Ich persönlich bin keine Anhängerin einer Auflösung der Besetzungen, um die Krise zu beenden, sondern würde eher auf die Zeit und die Vergänglichkeit setzen, bis sie ihr politisches Gewicht verloren haben. Ich glaube aber auch, dass die MB-Führung genau darauf setzt, dass die Camps unter dem Gebrauch von Gewalt geräumt werden und dadurch lokale aber auch internationale Unterstützung erfahren. Grundsätzlich ist es jedoch wichtig, die Sicherheit in den Camps zu erhöhen, um Auseinandersetzungen mit AnwohnerInnen zu vermeiden. Dazu gehört auch, zu verhindern, dass Waffen in die Lager gebracht werden oder Menschen innerhalb bedroht werden. Zudem sollte nicht vergessen werden, dass für viele Protestierende die Teilnahme an den Besetzungen inzwischen eine Frage der Identität geworden ist und eine große Angst vor der Rückkehr zu der Unterdrückung der vorherigen Jahre besteht. Regierungsnachrichten und Meldungen sogenannter „unabhängiger Medien“ weisen jedoch deutlich in die andere Richtung, indem sie Islamisten zunehmend zum Feind machen und diese sich wiederum dadurch als eine verfolgte Gruppe fühlen.

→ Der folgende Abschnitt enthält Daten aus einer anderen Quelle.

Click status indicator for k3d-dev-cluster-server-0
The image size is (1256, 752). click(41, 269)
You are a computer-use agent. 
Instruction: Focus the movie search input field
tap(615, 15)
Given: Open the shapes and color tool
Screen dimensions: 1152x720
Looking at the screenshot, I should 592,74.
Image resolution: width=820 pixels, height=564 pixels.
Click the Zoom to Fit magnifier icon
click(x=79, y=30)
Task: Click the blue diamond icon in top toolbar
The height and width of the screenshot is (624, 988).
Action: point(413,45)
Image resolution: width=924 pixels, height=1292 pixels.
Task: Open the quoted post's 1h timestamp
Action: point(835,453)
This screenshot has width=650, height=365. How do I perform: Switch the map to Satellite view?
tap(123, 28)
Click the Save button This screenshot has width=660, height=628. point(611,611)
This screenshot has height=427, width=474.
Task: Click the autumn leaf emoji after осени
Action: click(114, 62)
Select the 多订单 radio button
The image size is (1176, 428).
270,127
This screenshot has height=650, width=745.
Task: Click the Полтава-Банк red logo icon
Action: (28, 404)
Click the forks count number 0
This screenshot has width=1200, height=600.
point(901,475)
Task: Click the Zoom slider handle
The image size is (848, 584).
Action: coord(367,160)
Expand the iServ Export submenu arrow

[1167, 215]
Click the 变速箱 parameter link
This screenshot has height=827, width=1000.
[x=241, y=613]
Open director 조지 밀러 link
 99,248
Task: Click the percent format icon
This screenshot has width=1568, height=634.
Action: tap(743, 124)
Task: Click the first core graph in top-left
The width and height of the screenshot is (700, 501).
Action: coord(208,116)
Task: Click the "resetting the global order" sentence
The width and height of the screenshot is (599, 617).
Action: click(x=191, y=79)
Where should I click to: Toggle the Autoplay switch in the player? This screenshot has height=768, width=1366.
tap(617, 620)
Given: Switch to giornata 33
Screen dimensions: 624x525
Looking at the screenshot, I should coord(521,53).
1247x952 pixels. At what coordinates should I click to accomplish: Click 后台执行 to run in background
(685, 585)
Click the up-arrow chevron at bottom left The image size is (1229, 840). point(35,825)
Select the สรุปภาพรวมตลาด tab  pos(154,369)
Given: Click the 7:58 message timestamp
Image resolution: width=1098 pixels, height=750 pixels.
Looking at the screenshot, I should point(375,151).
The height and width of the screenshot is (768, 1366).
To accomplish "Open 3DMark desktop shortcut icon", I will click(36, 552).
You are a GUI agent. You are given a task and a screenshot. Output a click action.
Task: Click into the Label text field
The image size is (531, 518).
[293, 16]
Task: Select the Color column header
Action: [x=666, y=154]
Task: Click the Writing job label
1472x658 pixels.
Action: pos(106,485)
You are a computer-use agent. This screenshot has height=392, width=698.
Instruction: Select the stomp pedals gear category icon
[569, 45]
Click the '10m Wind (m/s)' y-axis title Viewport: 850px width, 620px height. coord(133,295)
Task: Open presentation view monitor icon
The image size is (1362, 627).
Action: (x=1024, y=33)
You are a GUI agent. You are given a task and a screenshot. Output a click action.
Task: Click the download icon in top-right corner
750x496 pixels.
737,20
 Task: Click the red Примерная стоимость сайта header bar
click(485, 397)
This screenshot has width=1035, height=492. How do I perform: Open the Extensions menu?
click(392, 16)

Glaubst Du, wir werden Zeugen eines Endes des politischen Islams?

Nein, das denke ich nicht, obwohl andere das gerne glauben wollen. Fänden morgen Wahlen statt, gäbe es keine Rundum-Alternative. Die politischen Parteien, welche die (säkulare) Nationale Heilsfront bilden, stellen keine starke Alternative dar, die genügend Stimmen derer gewinnen könnte, die vormals für die Islamisten gestimmt haben. Ebenso hat sich die salafistische Nour-Partei als politischer Spieler erwiesen, der Zugeständnisse machen und zur richtigen Zeit Verbindungen lösen kann. Außerdem ist noch völlig unklar, ob die Partei der Muslimbrüder (Partei für Freiheit und Gerechtigkeit) weiter existieren würde, würde die Organisation selbst aufgelöst.

Welche Ansprüche hast Du an die Übergangsphase?

Eine wirkliche Übergangsphase sollte eine sein, in der alle Parteien, die ägyptischen Blut an ihren Händen haben dafür zur Verantwortung gezogen werden: sei es das Mubarak-Regime, die Militärführung, die Führung der Muslimbruderschaft sowie der Allzeit-Schlächter, das Innenministerium.

Bei dem Interview handelt es sich um eine Vorab-Veröffentlichung aus der Mitte September erscheinenden Ausgabe der Rosalux.